▶ TASK DESCRIPTION: Every line of the material that follows must be printed again exactly.

▶ THE DATA:
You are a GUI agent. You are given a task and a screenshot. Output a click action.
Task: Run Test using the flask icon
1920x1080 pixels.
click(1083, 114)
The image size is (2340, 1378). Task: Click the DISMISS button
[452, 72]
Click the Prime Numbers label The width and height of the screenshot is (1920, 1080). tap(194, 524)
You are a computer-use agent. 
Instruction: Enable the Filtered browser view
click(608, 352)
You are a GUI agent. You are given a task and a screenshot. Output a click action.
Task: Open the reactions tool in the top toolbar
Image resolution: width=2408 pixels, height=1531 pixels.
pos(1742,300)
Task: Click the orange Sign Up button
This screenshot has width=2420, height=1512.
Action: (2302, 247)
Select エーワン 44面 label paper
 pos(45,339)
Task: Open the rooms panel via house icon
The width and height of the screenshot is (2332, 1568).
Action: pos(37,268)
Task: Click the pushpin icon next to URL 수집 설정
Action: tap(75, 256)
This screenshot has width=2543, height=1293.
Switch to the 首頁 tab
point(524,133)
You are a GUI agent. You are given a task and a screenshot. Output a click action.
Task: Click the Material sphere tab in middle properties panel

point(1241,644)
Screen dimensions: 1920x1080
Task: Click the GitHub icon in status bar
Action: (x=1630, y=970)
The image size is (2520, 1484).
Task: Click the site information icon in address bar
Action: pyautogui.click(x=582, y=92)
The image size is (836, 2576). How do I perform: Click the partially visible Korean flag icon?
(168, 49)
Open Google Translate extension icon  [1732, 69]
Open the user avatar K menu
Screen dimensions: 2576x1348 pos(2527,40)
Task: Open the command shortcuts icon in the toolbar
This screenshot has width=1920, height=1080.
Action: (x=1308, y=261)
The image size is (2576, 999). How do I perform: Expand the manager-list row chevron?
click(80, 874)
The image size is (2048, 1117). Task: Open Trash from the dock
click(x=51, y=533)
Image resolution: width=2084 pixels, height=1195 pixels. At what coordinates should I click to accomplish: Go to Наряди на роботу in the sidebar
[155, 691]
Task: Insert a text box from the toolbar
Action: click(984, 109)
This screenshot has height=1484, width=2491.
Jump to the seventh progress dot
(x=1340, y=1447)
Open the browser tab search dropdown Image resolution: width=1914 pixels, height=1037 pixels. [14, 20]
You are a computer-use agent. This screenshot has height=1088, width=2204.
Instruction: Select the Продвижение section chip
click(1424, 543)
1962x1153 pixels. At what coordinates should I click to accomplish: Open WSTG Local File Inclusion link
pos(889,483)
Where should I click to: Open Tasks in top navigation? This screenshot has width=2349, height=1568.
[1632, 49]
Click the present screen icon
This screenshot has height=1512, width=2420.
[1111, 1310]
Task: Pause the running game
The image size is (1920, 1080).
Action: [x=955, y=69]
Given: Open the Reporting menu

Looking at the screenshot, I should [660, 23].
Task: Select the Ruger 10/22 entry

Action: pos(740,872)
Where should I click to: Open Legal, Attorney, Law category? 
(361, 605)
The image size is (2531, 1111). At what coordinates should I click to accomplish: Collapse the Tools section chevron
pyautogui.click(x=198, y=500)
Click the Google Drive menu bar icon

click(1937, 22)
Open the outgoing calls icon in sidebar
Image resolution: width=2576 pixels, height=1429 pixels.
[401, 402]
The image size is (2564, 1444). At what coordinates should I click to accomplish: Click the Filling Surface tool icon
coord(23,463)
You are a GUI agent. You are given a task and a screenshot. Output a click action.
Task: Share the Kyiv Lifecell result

▶ TASK RESULT:
You are a GUI agent. You are given a task and a screenshot. Output a click action.
Task: Run Test using the flask icon
1920x1080 pixels.
click(1083, 114)
The image size is (2340, 1378). Task: Click the DISMISS button
[452, 72]
Click the Prime Numbers label The width and height of the screenshot is (1920, 1080). tap(194, 524)
You are a computer-use agent. 
Instruction: Enable the Filtered browser view
click(608, 352)
You are a GUI agent. You are given a task and a screenshot. Output a click action.
Task: Open the reactions tool in the top toolbar
Image resolution: width=2408 pixels, height=1531 pixels.
pos(1742,300)
Task: Click the orange Sign Up button
This screenshot has width=2420, height=1512.
Action: (2302, 247)
Select エーワン 44面 label paper
 pos(45,339)
Task: Open the rooms panel via house icon
The width and height of the screenshot is (2332, 1568).
Action: pos(37,268)
Task: Click the pushpin icon next to URL 수집 설정
Action: tap(75, 256)
This screenshot has width=2543, height=1293.
Switch to the 首頁 tab
point(524,133)
You are a GUI agent. You are given a task and a screenshot. Output a click action.
Task: Click the Material sphere tab in middle properties panel

point(1241,644)
Screen dimensions: 1920x1080
Task: Click the GitHub icon in status bar
Action: (x=1630, y=970)
The image size is (2520, 1484).
Task: Click the site information icon in address bar
Action: pyautogui.click(x=582, y=92)
The image size is (836, 2576). How do I perform: Click the partially visible Korean flag icon?
(168, 49)
Open Google Translate extension icon  [1732, 69]
Open the user avatar K menu
Screen dimensions: 2576x1348 pos(2527,40)
Task: Open the command shortcuts icon in the toolbar
This screenshot has width=1920, height=1080.
Action: (x=1308, y=261)
The image size is (2576, 999). How do I perform: Expand the manager-list row chevron?
click(80, 874)
The image size is (2048, 1117). Task: Open Trash from the dock
click(x=51, y=533)
Image resolution: width=2084 pixels, height=1195 pixels. At what coordinates should I click to accomplish: Go to Наряди на роботу in the sidebar
[155, 691]
Task: Insert a text box from the toolbar
Action: click(984, 109)
This screenshot has height=1484, width=2491.
Jump to the seventh progress dot
(x=1340, y=1447)
Open the browser tab search dropdown Image resolution: width=1914 pixels, height=1037 pixels. [14, 20]
You are a computer-use agent. This screenshot has height=1088, width=2204.
Instruction: Select the Продвижение section chip
click(1424, 543)
1962x1153 pixels. At what coordinates should I click to accomplish: Open WSTG Local File Inclusion link
pos(889,483)
Where should I click to: Open Tasks in top navigation? This screenshot has width=2349, height=1568.
[1632, 49]
Click the present screen icon
This screenshot has height=1512, width=2420.
[1111, 1310]
Task: Pause the running game
The image size is (1920, 1080).
Action: [x=955, y=69]
Given: Open the Reporting menu

Looking at the screenshot, I should [660, 23].
Task: Select the Ruger 10/22 entry

Action: pos(740,872)
Where should I click to: Open Legal, Attorney, Law category? 
(361, 605)
The image size is (2531, 1111). At what coordinates should I click to accomplish: Collapse the Tools section chevron
pyautogui.click(x=198, y=500)
Click the Google Drive menu bar icon

click(1937, 22)
Open the outgoing calls icon in sidebar
Image resolution: width=2576 pixels, height=1429 pixels.
[401, 402]
The image size is (2564, 1444). At what coordinates should I click to accomplish: Click the Filling Surface tool icon
coord(23,463)
You are a GUI agent. You are given a task and a screenshot. Output a click action.
Task: Share the Kyiv Lifecell result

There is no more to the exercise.